Give back the line below containing "Task: Click the cookie" and every later line, exactly.

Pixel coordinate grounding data
|---|

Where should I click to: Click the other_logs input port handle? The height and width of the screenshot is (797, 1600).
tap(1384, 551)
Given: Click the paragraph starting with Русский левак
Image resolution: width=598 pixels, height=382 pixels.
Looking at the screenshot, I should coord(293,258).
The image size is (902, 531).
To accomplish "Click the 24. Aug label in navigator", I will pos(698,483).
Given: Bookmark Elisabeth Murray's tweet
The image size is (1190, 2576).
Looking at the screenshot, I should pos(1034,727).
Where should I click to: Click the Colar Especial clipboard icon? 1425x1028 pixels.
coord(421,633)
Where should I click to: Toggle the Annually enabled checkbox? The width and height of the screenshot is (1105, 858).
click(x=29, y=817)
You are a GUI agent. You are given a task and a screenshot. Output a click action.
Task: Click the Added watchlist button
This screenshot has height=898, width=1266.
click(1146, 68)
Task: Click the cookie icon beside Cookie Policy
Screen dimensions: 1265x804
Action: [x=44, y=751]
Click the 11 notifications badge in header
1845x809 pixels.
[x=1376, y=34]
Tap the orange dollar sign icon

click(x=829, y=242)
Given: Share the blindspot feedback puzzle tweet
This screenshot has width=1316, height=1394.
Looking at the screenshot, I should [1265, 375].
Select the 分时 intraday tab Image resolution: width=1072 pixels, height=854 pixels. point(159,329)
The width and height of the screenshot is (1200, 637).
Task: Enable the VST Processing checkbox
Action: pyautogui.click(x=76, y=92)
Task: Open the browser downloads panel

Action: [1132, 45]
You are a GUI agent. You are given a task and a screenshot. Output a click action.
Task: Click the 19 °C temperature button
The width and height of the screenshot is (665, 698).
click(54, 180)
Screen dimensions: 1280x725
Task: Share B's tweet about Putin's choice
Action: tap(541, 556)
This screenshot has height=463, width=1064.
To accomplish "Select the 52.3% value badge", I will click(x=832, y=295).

|---|

*OUTPUT OF THE TASK*:
Task: Click the cookie icon beside Cookie Policy
Screen dimensions: 1265x804
Action: [x=44, y=751]
Click the 11 notifications badge in header
1845x809 pixels.
[x=1376, y=34]
Tap the orange dollar sign icon

click(x=829, y=242)
Given: Share the blindspot feedback puzzle tweet
This screenshot has width=1316, height=1394.
Looking at the screenshot, I should [1265, 375].
Select the 分时 intraday tab Image resolution: width=1072 pixels, height=854 pixels. point(159,329)
The width and height of the screenshot is (1200, 637).
Task: Enable the VST Processing checkbox
Action: pyautogui.click(x=76, y=92)
Task: Open the browser downloads panel

Action: [1132, 45]
You are a GUI agent. You are given a task and a screenshot. Output a click action.
Task: Click the 19 °C temperature button
The width and height of the screenshot is (665, 698).
click(54, 180)
Screen dimensions: 1280x725
Task: Share B's tweet about Putin's choice
Action: tap(541, 556)
This screenshot has height=463, width=1064.
To accomplish "Select the 52.3% value badge", I will click(x=832, y=295).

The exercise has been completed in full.